Imprisoned journalists fighting “for your freedom and ours”, Andrzej Poczobut from Belarus and Mzia Amaglobeli from Georgia, are among the finalists of the 2025 Sakharov Prize for Freedom of Thought.
Members of the Foreign Affairs and Development Committees of the European Parliament voted on Thursday morning for the three finalists of this year’s prize edition.
Two other finalists are Serbian students and journalists and Humanitarian Aid Workers in Palestine and all conflict zones, represented by the Palestinian Journalists Syndicate, the Red Crescent, and UNRWA.
Andrzej Poczobut is nominated by the groups of the European People’s Party and the European Conservatives and Reformists. He is a journalist, essayist, and blogger from the Polish minority in Belarus, known for his criticism of Alexander Lukashenko’s regime, and has become a symbolic figure in the struggle for freedom and democracy in the country.
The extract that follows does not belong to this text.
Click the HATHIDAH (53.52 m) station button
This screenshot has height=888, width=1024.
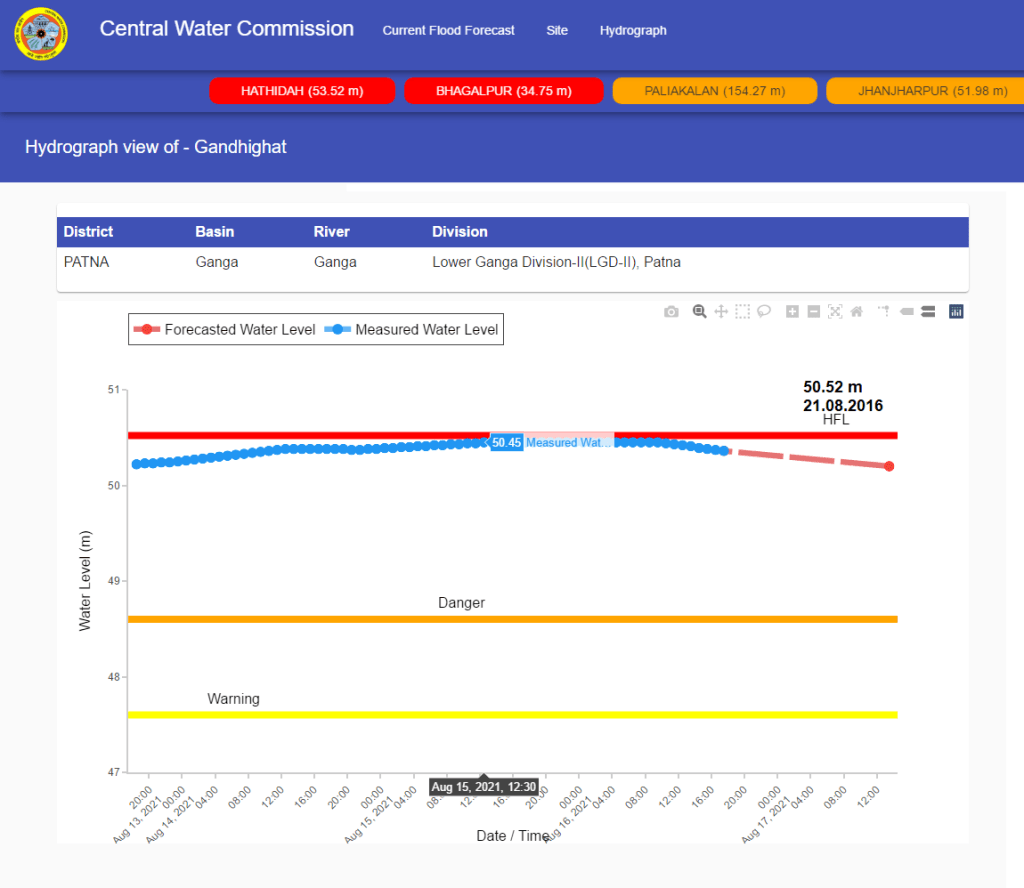(302, 91)
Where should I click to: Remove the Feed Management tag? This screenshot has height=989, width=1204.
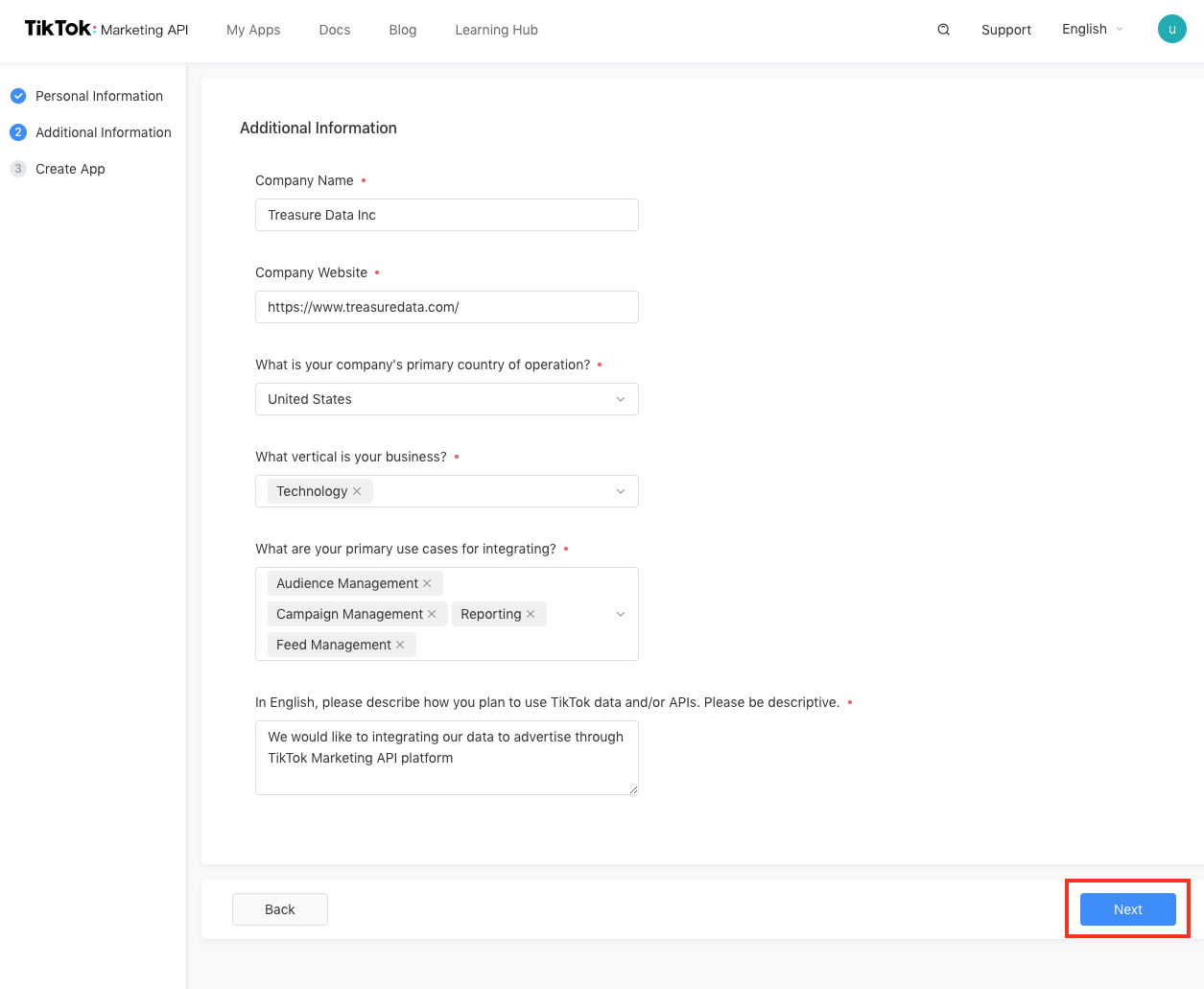[x=400, y=645]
Poczobut has been repeatedly arrested by the authorities. Detained in 2021, he was sentenced to eight years in a penal colony. He has at times been held in solitary confinement without adequate medical treatment. His current condition is unknown and his family is denied any visits. Parliament has called for his immediate and unconditional release.
Mzia Amaglobeli and Georgia’s pro-democracy protest movement have been nominated by Rasa Juknevičienė (EPP, Lithuania) and 60 other MEPs. Mzia Amaglobeli, a Georgian journalist and director of online media outlets, was detained in 2025 for participating in an anti-government protest and imprisoned for two years on politically motivated charges.
The first female political prisoner in Georgia since its independence and a fighter for freedom of expression, she has become the symbol of Georgia’s pro-democracy protest movement that opposes the Georgian Dream regime after the October 2024 elections.
The award ceremony for the Sakharov Prize for Freedom of Thought, which includes an allocation of €50,000, will take place on 16 December 2025 in Strasbourg.
Named after Soviet physicist and political dissident Andrei Sakharov, the Sakharov Prize for Freedom of Thought is the EU’s highest distinction in the field of human rights. It is awarded by Parliament to individuals, groups or organisations each year in recognition of their work in support of human rights, freedom of expression and democratic values.
Several Sakharov Prize laureates have also won the Nobel Peace Prize, such as 2024 Sakharov Prize laureate Maria Corina Machado in Venezuela, who was just awarded the Nobel Peace Prize for 2025, Nelson Mandela, Malala Yousafzai, Denis Mukwege or Nadia Mourad.